Construindo autonomia
Com incentivos da família e dos profissionais de saúde, Rafael buscou independência desde a infância. As vitórias diárias – deslocar-se sem ajuda ou acompanhar aulas em escola regular – foram reforçando a autoconfiança. “Cada pequena conquista mostrava que eu podia ir além”, recorda o autor.
Durante a adolescência, a escrita surgiu como forma de registrar experiências e lidar com barreiras físicas e sociais. Incialmente em cadernos, depois no computador, ele acumulou histórias que, anos mais tarde, serviriam de base para o livro. O projeto ganhou impulso quando amigos e professores sugeriram transformar os registros em publicação.
Nascimento de “O diário de Rafael”
A obra foi viabilizada por meio da Lei Paulo Gustavo de incentivo à cultura e recebeu ilustrações da artista Camila Scavazza. Estruturado em formato de diário, o livro relata episódios da infância, desafios na escola e a relação com a própria condição. “Meu objetivo era mostrar que minha história não é só sobre limitações, mas sobre superação, fé e alegria de viver”, afirma o escritor.
O lançamento ocorreu em julho, no auditório municipal de Nova Itarana, com presença de familiares, educadores e moradores da região. Desde então, Rafael percorre escolas locais para divulgar a publicação e dialogar com estudantes sobre acessibilidade e inclusão. Ele considera essas visitas parte fundamental do projeto: “Estar ali, compartilhando vivências, ajuda a quebrar preconceitos e a inspirar outros jovens com deficiência”.
Barreiras além da condição física
Para o autor, o maior obstáculo não se limita às limitações motoras, mas ao ambiente pouco adaptado e às atitudes discriminatórias. Ele relata dificuldades em transporte, acesso a espaços públicos e interação com pessoas que duvidam de sua capacidade. “O verdadeiro desafio veio depois do diagnóstico, no dia a dia, quando precisei manter a autoestima intacta em um mundo que muitas vezes questiona nossa competência”, relata.
O processo de escrita funcionou como terapia, permitindo revisitar memórias dolorosas e valorizar conquistas. “Foi como olhar para minha vida de fora e perceber que consegui chegar até aqui, mesmo com tudo que enfrentei”, comenta. Hoje, Rafael planeja novos projetos literários e pretende cursar faculdade à distância.

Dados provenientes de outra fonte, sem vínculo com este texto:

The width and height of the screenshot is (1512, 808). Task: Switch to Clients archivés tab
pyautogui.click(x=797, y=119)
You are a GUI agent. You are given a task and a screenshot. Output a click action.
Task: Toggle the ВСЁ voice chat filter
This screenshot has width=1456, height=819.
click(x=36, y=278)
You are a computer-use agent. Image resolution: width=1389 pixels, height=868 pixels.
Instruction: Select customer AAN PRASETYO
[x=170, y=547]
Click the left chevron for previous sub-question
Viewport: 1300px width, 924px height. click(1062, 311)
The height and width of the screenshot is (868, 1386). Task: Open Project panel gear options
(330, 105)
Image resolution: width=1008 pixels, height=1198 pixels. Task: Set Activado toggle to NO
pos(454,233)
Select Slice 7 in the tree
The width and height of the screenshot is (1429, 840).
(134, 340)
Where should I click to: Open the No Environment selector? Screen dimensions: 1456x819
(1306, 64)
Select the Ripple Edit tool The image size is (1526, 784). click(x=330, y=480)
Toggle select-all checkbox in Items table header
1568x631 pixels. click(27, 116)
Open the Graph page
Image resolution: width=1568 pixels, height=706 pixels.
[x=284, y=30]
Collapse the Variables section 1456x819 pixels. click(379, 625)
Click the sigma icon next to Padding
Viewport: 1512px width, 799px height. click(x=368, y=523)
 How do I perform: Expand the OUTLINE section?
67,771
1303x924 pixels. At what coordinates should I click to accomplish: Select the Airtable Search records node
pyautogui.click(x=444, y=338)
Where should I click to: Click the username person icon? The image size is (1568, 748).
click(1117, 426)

Perspectivas e qualidade de vida
A paralisia cerebral continua exigindo cuidados diários: fisioterapia, exercícios de alongamento e consultas periódicas. Mesmo assim, o escritor reforça que vive com propósito definido. Ele destaca a importância de manter redes de apoio, incluindo amigos, familiares e profissionais de saúde, para preservar a autonomia.
Para a neurologista Mariana Trintinalha, histórias como a de Rafael demonstram que tratamento multidisciplinar, aliado ao estímulo familiar, amplia as possibilidades de desenvolvimento. “Cada caso é único, mas estratégias corretas permitem que muitos pacientes estudem, trabalhem e participem plenamente da sociedade”, conclui.
Rafael segue promovendo o livro e compartilhando mensagens de incentivo. “Claro que a paralisia cerebral continua fazendo parte do meu dia a dia, mas aprendi a cuidar do meu corpo enquanto desafio limites. Hoje vivo com alegria, cercado de amigos e realizando sonhos”, afirma.